_Text excerpt:_

****************

TITLE:
Electrothermal Modelling Methodology of SiC Power MOSFET for Evaluation of Failure Cases during Short-Circuit Phases
AUTHORS:
Yannick Dumollard, Jean-Marc Dienot, Emmanuel Batista, Laurent Pecastaing
KEYWORDS:
Cauer Network, Electrothermal Model, Genetic Algorithm, Junction Temperature, MOSFET, Power Circuit, Silicon Carbide (SiC), Short-Circuit, Threshold Voltage, Transconductance
JOURNAL NAME:
Journal of Electromagnetic Analysis and Applications,
Vol.18 No.1,
January
23,
2026
ABSTRACT: We present the complete methodology to propose an efficient electrothermal model of the Silicon Carbide (SiC) Metal Oxide Semiconductor Field Effect Transistor (MOSFET), largely used in high-power operations. The detailed model describes the non-linear electro-thermal dependencies of influent parameters in this device, such as transconductance (gm), on-state resistance (RDSON), threshold voltage (VGSTH) and parasitic capacitive elements. The rigorous identification of their values for implementation into the model is based on initial empirical and experimental determinations, which are finely processed and optimized by genetic algorithm methods (NSGA). This model is combined with a Cauer’s thermal network, determined at the chip package level, to perform electrical simulations of the SiC MOSFET activity, including the temperature couplings. With comparisons of experimental and calculated features of the MOSFET chip, validations of the model have been proved both for normal activity and for the outside range of operations of the device. Because of actual challenging issues of the reliability of SiC power transistors, electrothermal models and simulations can help to prevent effects of failure cases such as short-circuit events and assist in the diagnostic monitoring of these devices under high power and switching conditions.

****************

_Information shown:_
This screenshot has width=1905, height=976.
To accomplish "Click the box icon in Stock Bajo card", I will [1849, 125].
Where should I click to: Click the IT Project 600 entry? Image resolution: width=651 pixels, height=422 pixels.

****************

_What the task requires:_
Answer these questions from the SiC MOSFET journal entry above.
1. In which journal did the work appear?
2. What methods refine the initial empirical and experimental parameter values?
3. What thermal network is combined with the model, and at what level is it determined?

_Finished exercise:_
1. Journal of Electromagnetic Analysis and Applications
2. Genetic algorithm methods (NSGA)
3. A Cauer's thermal network, determined at the chip package level